Collection entries
=== Begin Enclosure ===
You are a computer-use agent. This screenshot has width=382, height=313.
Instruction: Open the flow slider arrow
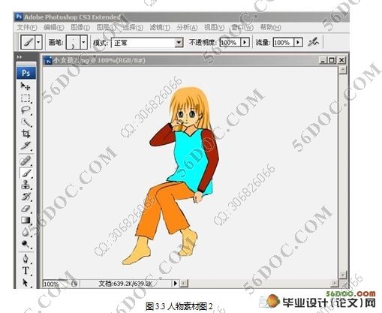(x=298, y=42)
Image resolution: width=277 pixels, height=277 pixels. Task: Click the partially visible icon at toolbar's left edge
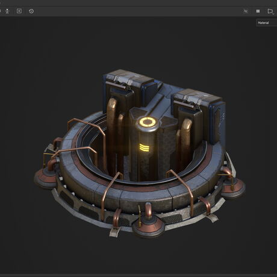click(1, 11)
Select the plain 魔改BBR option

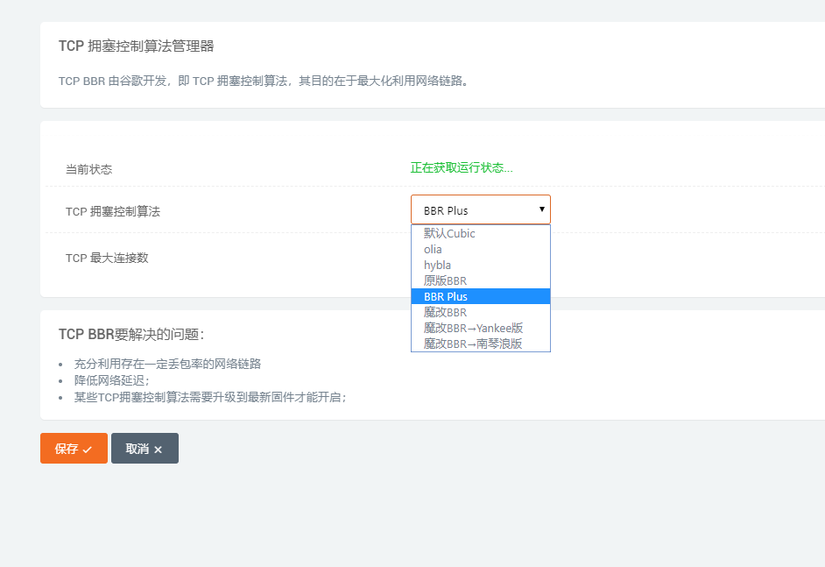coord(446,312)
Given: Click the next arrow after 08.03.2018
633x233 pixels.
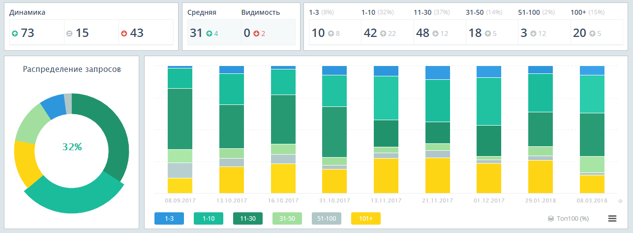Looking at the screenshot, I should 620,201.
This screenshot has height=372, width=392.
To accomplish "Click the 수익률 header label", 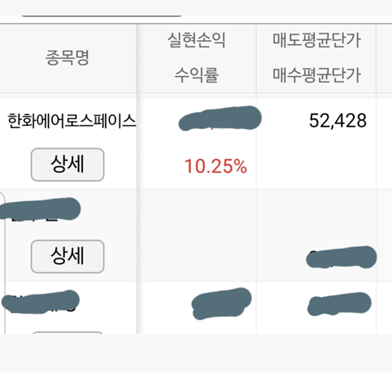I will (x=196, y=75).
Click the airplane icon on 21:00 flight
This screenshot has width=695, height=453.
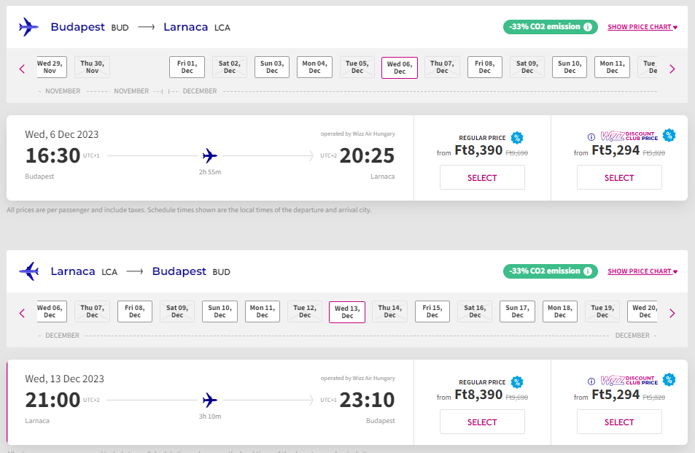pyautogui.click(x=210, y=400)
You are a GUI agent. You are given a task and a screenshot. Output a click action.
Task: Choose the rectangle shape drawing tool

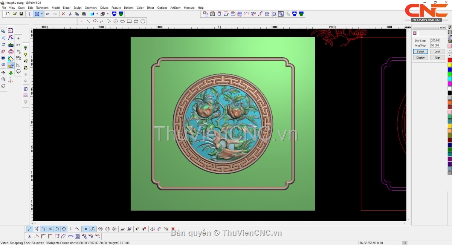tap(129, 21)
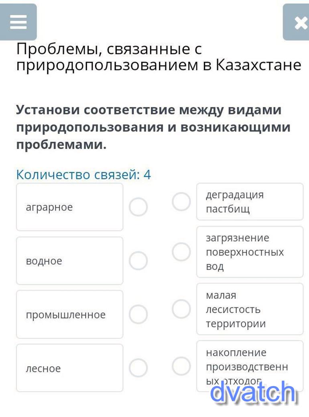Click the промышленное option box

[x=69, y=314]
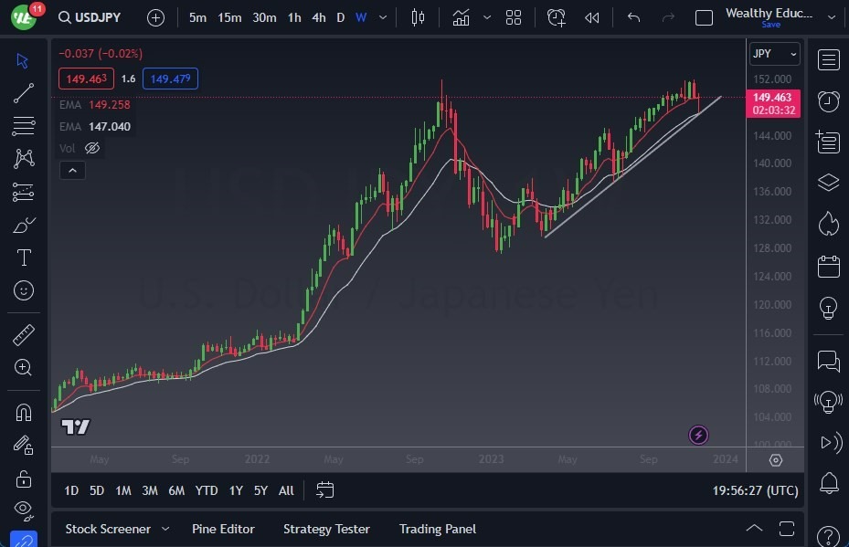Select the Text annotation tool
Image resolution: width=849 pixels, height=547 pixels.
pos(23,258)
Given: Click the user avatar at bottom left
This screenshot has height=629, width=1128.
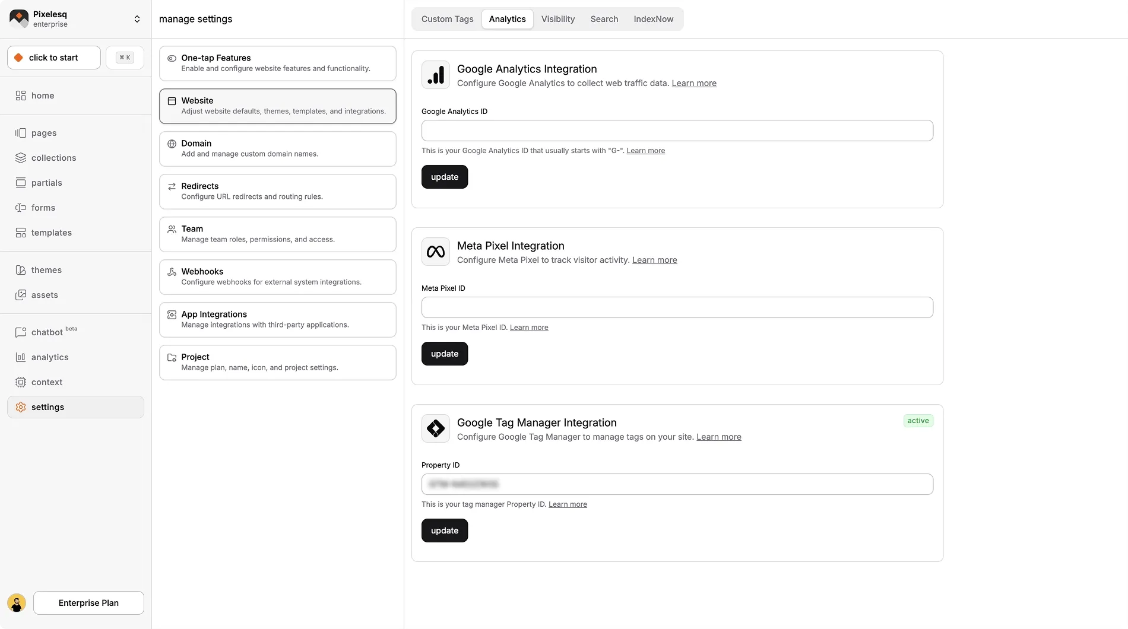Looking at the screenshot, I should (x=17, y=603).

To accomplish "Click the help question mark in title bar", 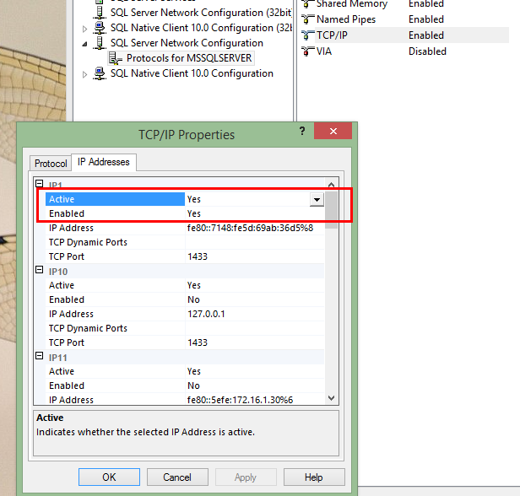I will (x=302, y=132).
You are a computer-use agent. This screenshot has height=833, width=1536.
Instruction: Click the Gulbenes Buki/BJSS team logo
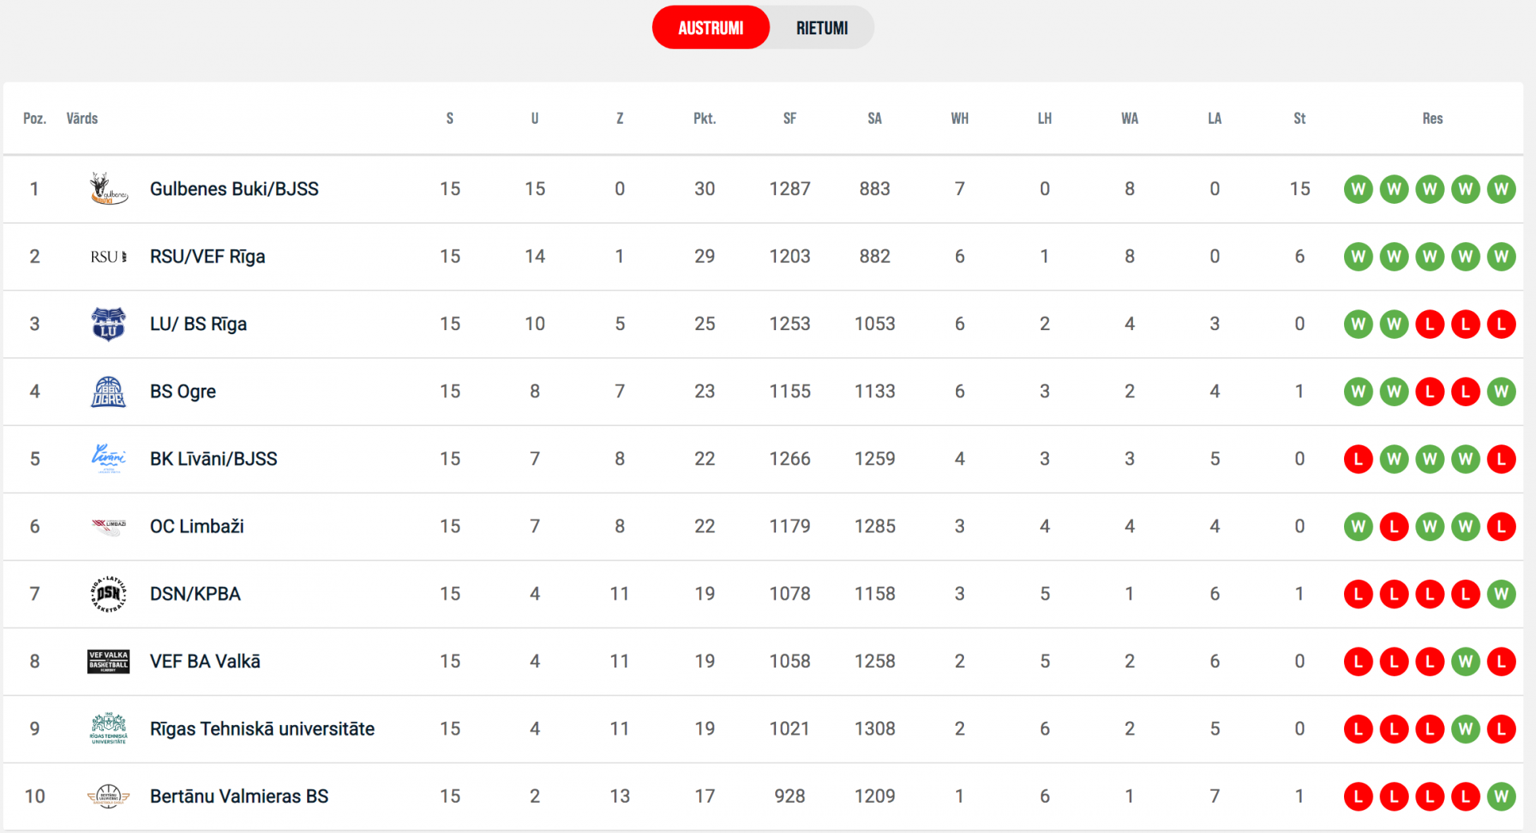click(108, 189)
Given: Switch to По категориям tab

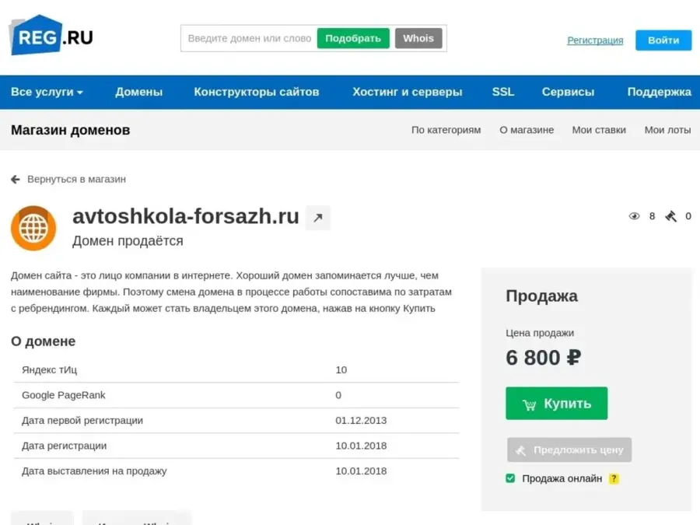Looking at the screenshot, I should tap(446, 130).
=== End Enclosure ===
- _Brief_: Search the entries above for "computer". Return every line that has it.

- _Answer to this problem_:
You are a computer-use agent. This screenshot has width=382, height=313.
You are a computer-use agent. This screenshot has height=833, width=1536.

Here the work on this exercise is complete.